Prise en charge post-natale
La nécessité de réaliser une technique EXIT est discutée au cas par cas. L’existence d’un hydramnios signe la compression des voies digestives et le plus souvent des voies aériennes mais ne signifie pas qu’il existe un envahissement de ces structures. En cas d’hydramnios important et/ou de signe d’envahissement évident, il est possible d’envisager l’EXIT. C’est une procédure lourde qui nécessite une anésthésie générale pour la mère et comporte des risques d’hémorragie en raison de la nécessité de maintenir une relaxation utérine afin d’éviter le décollement placentaire. Cependant, les cas pour lesquels l’EXIT est envisagée sont souvent les cas de plus mauvais pronostic fonctionnel pour lesquels une IMG est envisageable [4]. Dans les autres cas, la présence d’un ORL en salle de naissance est suffisante à la prise en charge de ces enfants. Pour les tératomes, une exérèse chirurgicale est programmée plus ou moins rapidement après la naissance selon le volume de la masse et sa localisation.
Références
[1] Liechty, K. W., Hedrick, H. L., Hubbard, A. M., Johnson, M. P., Wilson, R. D., Ruchelli, E. D., et al. Severe pulmonary hypoplasia associated with giant cervical teratomas. J Pediatr Surg. 2006; 41:230–233.
[2] Enjolras, O., Wassef, M., Mazoyer, E., Frieden, I. J., Rieu, P. N., Drouet, L., et al.
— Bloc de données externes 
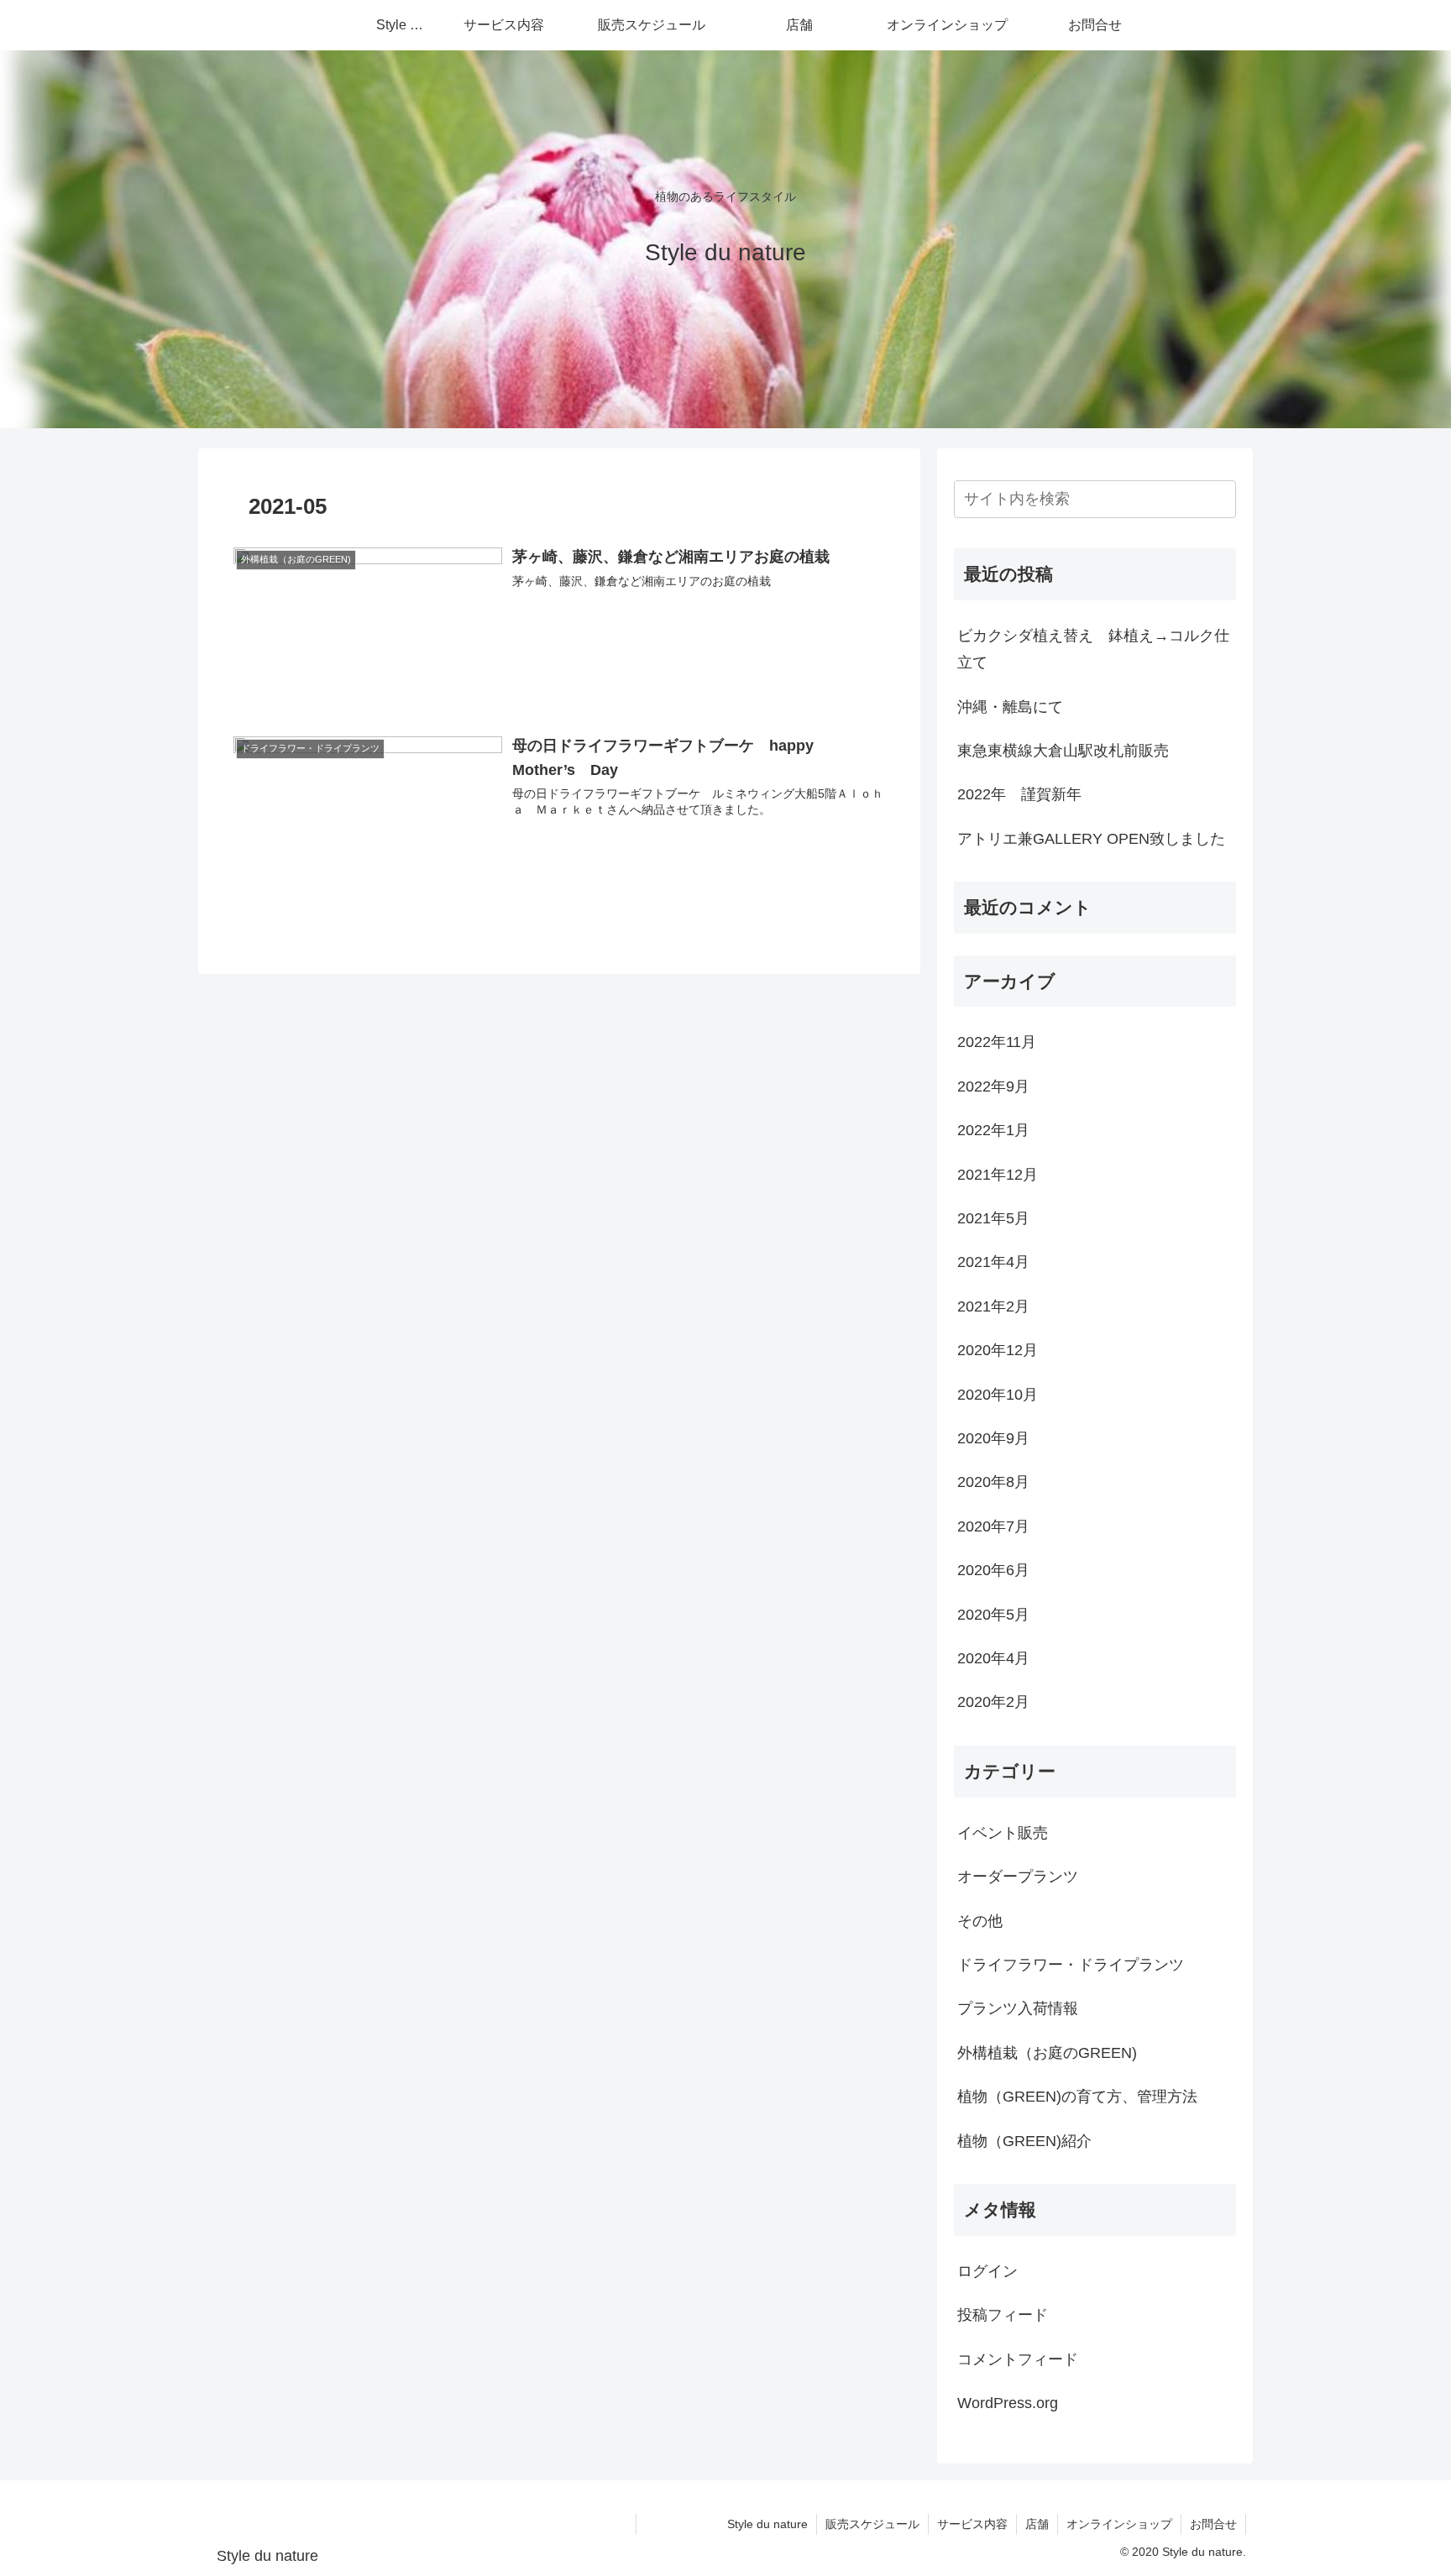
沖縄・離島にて (1010, 707)
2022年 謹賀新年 (1019, 794)
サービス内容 (972, 2524)
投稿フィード (1002, 2314)
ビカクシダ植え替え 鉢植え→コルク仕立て (1093, 649)
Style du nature (726, 2524)
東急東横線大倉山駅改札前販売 (1063, 750)
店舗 (1037, 2524)
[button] (1220, 499)
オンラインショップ (1119, 2524)
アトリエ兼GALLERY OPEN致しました (1091, 838)
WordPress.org (1007, 2403)
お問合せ (1213, 2524)
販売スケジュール (872, 2524)
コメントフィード (1017, 2359)
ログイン (987, 2271)
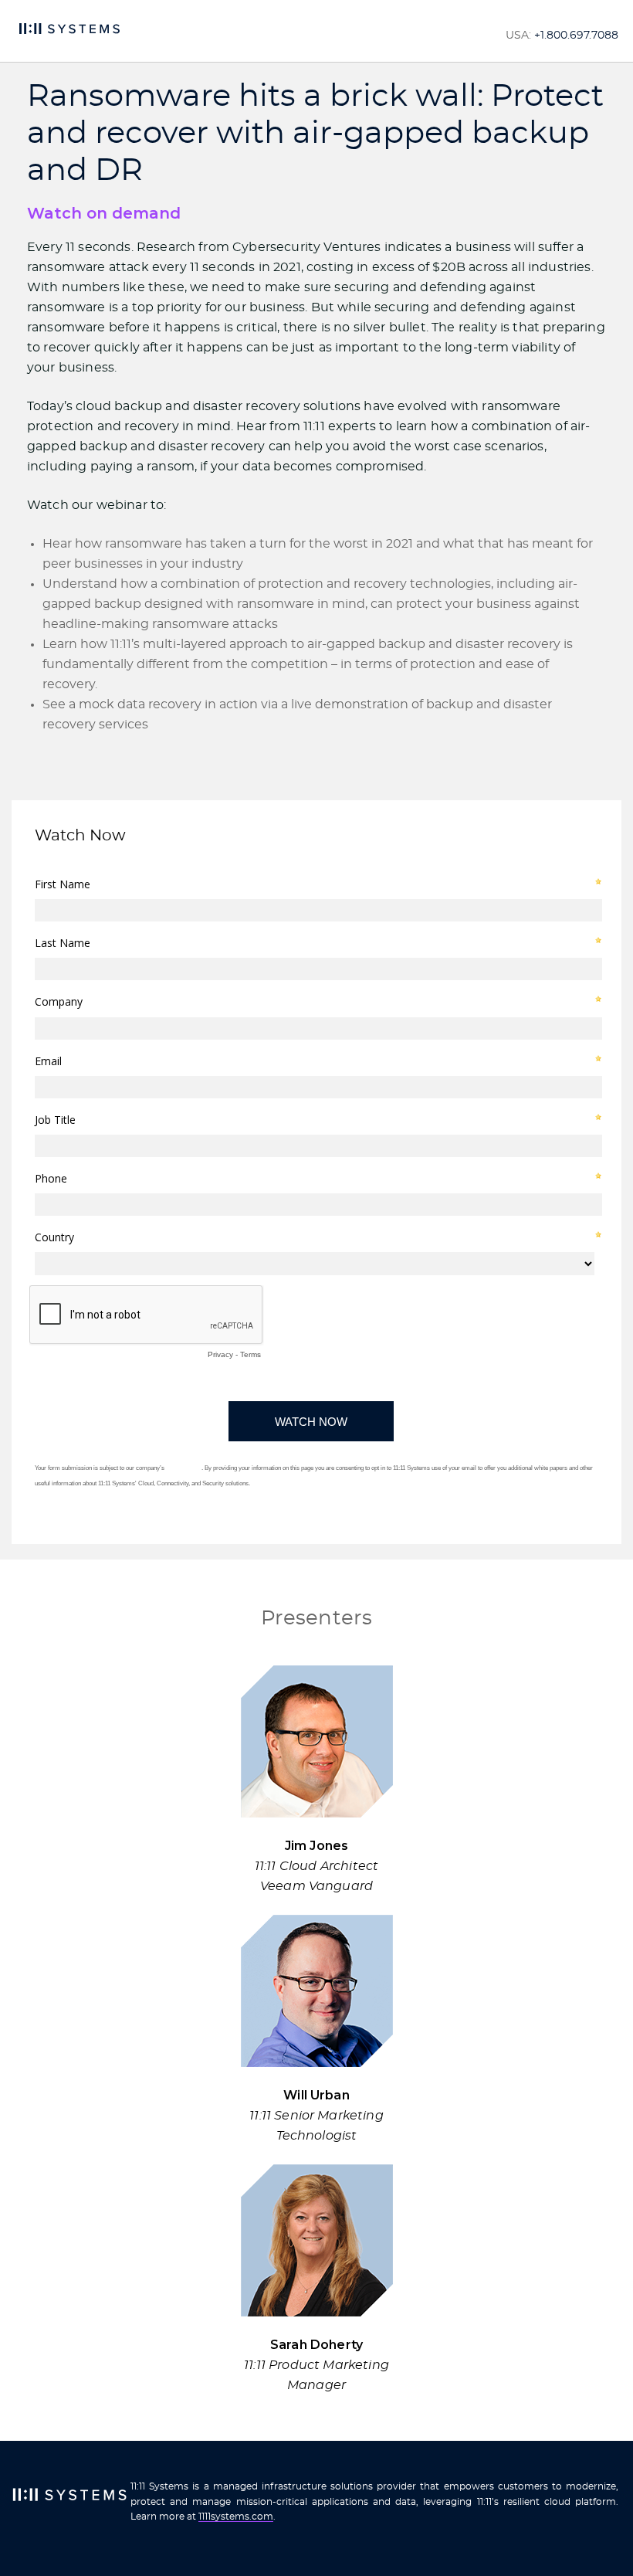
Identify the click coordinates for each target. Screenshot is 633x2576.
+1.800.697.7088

Infants with Kasabach-Merritt syndrome do not have “true” hemangiomas. J Pediatr. 1997; 130:631–640.
[3] Kohl, T., Hering, R., Bauriedel, G., Van de Vondel, P., Heep, A., Keiner, S., et al. Fetoscopic and ultrasound-guided decompression of the fetal trachea in a human fetus with Fraser syndrome and congenital high airway obstruction syndrome (CHAOS) from laryngeal atresia. Ultrasound Obstet Gynecol. 2006; 27:84–88.
[4] Bouchard, S., Johnson, M. P., Flake, A. W., Howell, L. J., Myers, L. B., Adzick, N. S. Crombleholme 426. TM. The EXIT procedure : experience and outcome in 31 cases. J Pediatr Surg. 2002; 37:418.